Collected data entries:

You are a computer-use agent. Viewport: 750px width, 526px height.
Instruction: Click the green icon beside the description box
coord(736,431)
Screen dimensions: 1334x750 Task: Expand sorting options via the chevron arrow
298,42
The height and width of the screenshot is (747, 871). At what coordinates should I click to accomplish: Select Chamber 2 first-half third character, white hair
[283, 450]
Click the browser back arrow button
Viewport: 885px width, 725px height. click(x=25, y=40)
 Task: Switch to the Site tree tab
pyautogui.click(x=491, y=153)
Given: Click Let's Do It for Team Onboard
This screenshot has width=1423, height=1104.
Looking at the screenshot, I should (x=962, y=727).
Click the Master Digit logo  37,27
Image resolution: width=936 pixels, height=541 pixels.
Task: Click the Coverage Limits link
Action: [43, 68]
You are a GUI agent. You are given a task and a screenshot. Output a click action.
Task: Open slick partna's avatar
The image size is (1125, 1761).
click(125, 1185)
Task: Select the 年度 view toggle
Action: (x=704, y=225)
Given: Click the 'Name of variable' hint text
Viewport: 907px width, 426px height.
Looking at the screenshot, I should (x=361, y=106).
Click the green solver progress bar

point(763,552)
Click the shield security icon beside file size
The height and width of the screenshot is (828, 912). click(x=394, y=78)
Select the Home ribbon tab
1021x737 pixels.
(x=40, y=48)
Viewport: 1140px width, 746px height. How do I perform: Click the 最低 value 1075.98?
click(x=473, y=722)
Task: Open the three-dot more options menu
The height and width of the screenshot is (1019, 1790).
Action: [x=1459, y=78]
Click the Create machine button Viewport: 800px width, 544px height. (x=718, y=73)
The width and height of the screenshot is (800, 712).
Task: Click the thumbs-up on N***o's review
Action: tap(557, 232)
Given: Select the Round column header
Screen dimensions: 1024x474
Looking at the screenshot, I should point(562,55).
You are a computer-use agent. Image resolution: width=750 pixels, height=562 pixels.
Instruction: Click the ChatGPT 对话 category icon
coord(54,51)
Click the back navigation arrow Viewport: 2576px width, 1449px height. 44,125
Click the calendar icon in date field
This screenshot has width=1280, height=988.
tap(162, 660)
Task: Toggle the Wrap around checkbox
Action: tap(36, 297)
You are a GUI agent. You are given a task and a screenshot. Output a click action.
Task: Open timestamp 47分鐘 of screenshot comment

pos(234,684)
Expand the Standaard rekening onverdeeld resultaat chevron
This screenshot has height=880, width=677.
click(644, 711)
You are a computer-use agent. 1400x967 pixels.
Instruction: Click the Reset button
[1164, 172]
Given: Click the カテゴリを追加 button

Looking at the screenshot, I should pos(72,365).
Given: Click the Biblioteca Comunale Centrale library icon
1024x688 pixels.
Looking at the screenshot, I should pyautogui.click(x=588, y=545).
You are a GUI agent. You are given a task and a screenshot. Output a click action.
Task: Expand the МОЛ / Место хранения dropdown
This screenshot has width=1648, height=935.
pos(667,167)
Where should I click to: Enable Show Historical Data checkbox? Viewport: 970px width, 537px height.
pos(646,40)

Your goal:
Retype the entries precisely as they stand.

Exercise response:
You are a computer-use agent. Viewport: 750px width, 526px height.
Instruction: Click the green icon beside the description box
coord(736,431)
Screen dimensions: 1334x750 Task: Expand sorting options via the chevron arrow
298,42
The height and width of the screenshot is (747, 871). At what coordinates should I click to accomplish: Select Chamber 2 first-half third character, white hair
[283, 450]
Click the browser back arrow button
Viewport: 885px width, 725px height. click(x=25, y=40)
 Task: Switch to the Site tree tab
pyautogui.click(x=491, y=153)
Given: Click Let's Do It for Team Onboard
This screenshot has width=1423, height=1104.
Looking at the screenshot, I should (x=962, y=727).
Click the Master Digit logo  37,27
Image resolution: width=936 pixels, height=541 pixels.
Task: Click the Coverage Limits link
Action: [43, 68]
You are a GUI agent. You are given a task and a screenshot. Output a click action.
Task: Open slick partna's avatar
The image size is (1125, 1761).
click(125, 1185)
Task: Select the 年度 view toggle
Action: (x=704, y=225)
Given: Click the 'Name of variable' hint text
Viewport: 907px width, 426px height.
Looking at the screenshot, I should (x=361, y=106).
Click the green solver progress bar

point(763,552)
Click the shield security icon beside file size
The height and width of the screenshot is (828, 912). click(x=394, y=78)
Select the Home ribbon tab
1021x737 pixels.
(x=40, y=48)
Viewport: 1140px width, 746px height. How do I perform: Click the 最低 value 1075.98?
click(x=473, y=722)
Task: Open the three-dot more options menu
The height and width of the screenshot is (1019, 1790).
Action: [x=1459, y=78]
Click the Create machine button Viewport: 800px width, 544px height. (x=718, y=73)
The width and height of the screenshot is (800, 712).
Task: Click the thumbs-up on N***o's review
Action: tap(557, 232)
Given: Select the Round column header
Screen dimensions: 1024x474
Looking at the screenshot, I should point(562,55).
You are a computer-use agent. Image resolution: width=750 pixels, height=562 pixels.
Instruction: Click the ChatGPT 对话 category icon
coord(54,51)
Click the back navigation arrow Viewport: 2576px width, 1449px height. 44,125
Click the calendar icon in date field
This screenshot has width=1280, height=988.
tap(162, 660)
Task: Toggle the Wrap around checkbox
Action: tap(36, 297)
You are a GUI agent. You are given a task and a screenshot. Output a click action.
Task: Open timestamp 47分鐘 of screenshot comment

pos(234,684)
Expand the Standaard rekening onverdeeld resultaat chevron
This screenshot has height=880, width=677.
click(644, 711)
You are a computer-use agent. 1400x967 pixels.
Instruction: Click the Reset button
[1164, 172]
Given: Click the カテゴリを追加 button

Looking at the screenshot, I should pos(72,365).
Given: Click the Biblioteca Comunale Centrale library icon
1024x688 pixels.
Looking at the screenshot, I should pyautogui.click(x=588, y=545).
You are a GUI agent. You are given a task and a screenshot. Output a click action.
Task: Expand the МОЛ / Место хранения dropdown
This screenshot has width=1648, height=935.
pos(667,167)
Where should I click to: Enable Show Historical Data checkbox? Viewport: 970px width, 537px height.
pos(646,40)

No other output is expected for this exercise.